Invest for Retirement, Don’t Save
Web Editor, "Mad Money"
The perceived downside risk of stocks often sends those planning for retirement running to the safety that bonds provide.
The problem with that strategy, though, is that building an adequate nest egg is a race against time. Bonds just don’t generate enough money to cover the cost of living once your work days are done. That 4% return barely outpaces inflation.
The same goes for vehicles like stable-value funds. As Cramer said, they offer slightly better returns than money-market funds and slightly worse returns than a high-quality bond fund.
Cramer wasn’t saying that bonds have no place in a portfolio. But stocks come first. His suggestion: Buy a cheap S&P 500 index fund. It’s usually a good proxy for the market’s high-quality stocks.

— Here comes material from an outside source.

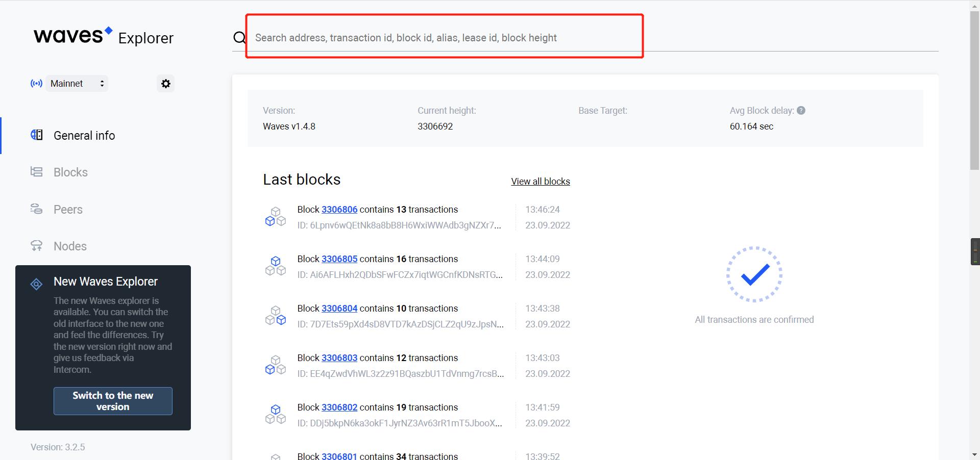Open the Mainnet network dropdown
Image resolution: width=980 pixels, height=460 pixels.
(77, 84)
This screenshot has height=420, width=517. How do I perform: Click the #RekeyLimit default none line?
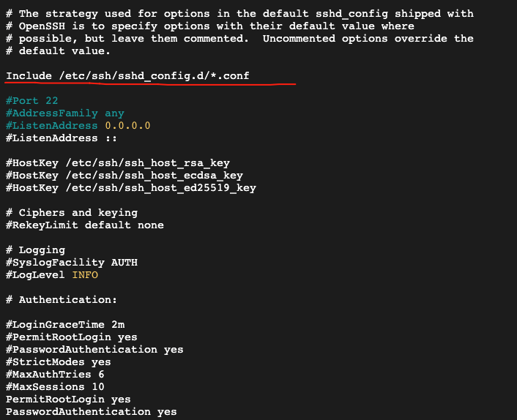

Here’s Cramer’s retirement-planning breakdown for bond ownership:
- He sees no reason to own bonds during your 20s
- In your 30s, 10%-20% of a retirement portfolio can be in bonds
- The number climbs to 20%-30% in your 40s
- 30%-40% in your 50s
- from age 60 until retirement, bonds should be 40%-50% of your portfolio
Even in retirement, though, you should still own stocks, Cramer said. We’re living a lot longer these days, and not owning stocks is a bet against your own longevity.